I would like to provide a guarantee that if such a struct can be constructed, all of its subcomponents are adequately initialized.

So, I have a new function which returns a result:

impl MyStruct {
  pub fn new() -> Result<Self, MyStructCreationError> {
    todo!();
  }
}

My question is: what is the appropriate way to initialize a struct such as this? I thought at first to make ComponentB and ComponentC optional, and use (within the new function)

let mut x = Self {
  a,
  b: None,
  c: None,
};

x.maybe_initialize_b()?;
x.maybe_initialize_c()?;

Ok(x)

However, this seems flawed for a number of reasons.

I don't want to leak the Option interface everywhere. I would like to guarantee that if new returns Ok, we have a fully initialized struct.
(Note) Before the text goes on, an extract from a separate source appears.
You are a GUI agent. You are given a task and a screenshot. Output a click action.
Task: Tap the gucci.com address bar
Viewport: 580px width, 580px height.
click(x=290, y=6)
Otherwise, we return Err.

Essentially, I don't want the notion of Optional field values to need handling in all other methods.
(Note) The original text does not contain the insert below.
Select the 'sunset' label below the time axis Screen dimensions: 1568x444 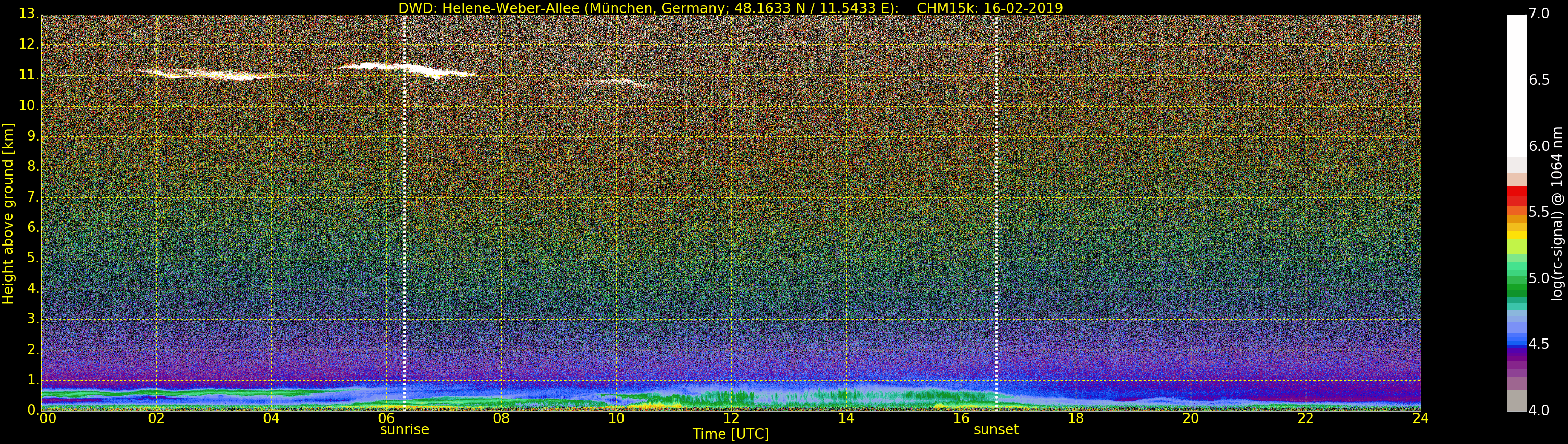(x=996, y=429)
Is there a good way to do this?

One other important detail: I would like to be able to manually trigger a reload of both B and C.

The full public interface of MyStruct is a new function, a maybe_reload function (which can fail and must otherwise successfully reload B and then C), and another function (something like get_component_c to access component C.

The ultimate goal is to be able to access a handle to a fully initialized component C such that we can reload the whole thing at any time and keep access to both A and B.

If reload fails, we should maintain the original valid state of A,B,and C.

As far as client code is concerned, both A and B are implementation details and need not be exposed

impl MyStruct {
    pub fn new() -> Result<Self> {
        let a = create_a()?;
        let b = create_b(&a)?;
        let c = create_c(&b)?;
        Self { a, b, c }
    }
    pub fn maybe_reload(&mut self) -> Result<()> {
        let b = create_b(&self.a)?;
        let c = create_c(&self.b)?;
        self.b = b;
        self.c = c;
        Ok(())
    }
}

I don't know of a good way to de-duplicate the code thoroughly, but if you extract the construction it works like so

@oblique root thank you!! wow so simple after all

and has no invalid states

brilliant

i think the slight duplication is actually ok here because the initialization logic need not depend on shared functionality with the creation logic

you save the day again 😃🌿 thank you!

I do encourage that insofar as there is shared logic, you put it in separate functions (create_b in my example)

will do

that way it's harder to accidentally introduce differences between creation and reloading

here, I think the shared logic is actually the create_a, create_b, and create_c functions you mentioned

it makes the dependency structure quite clear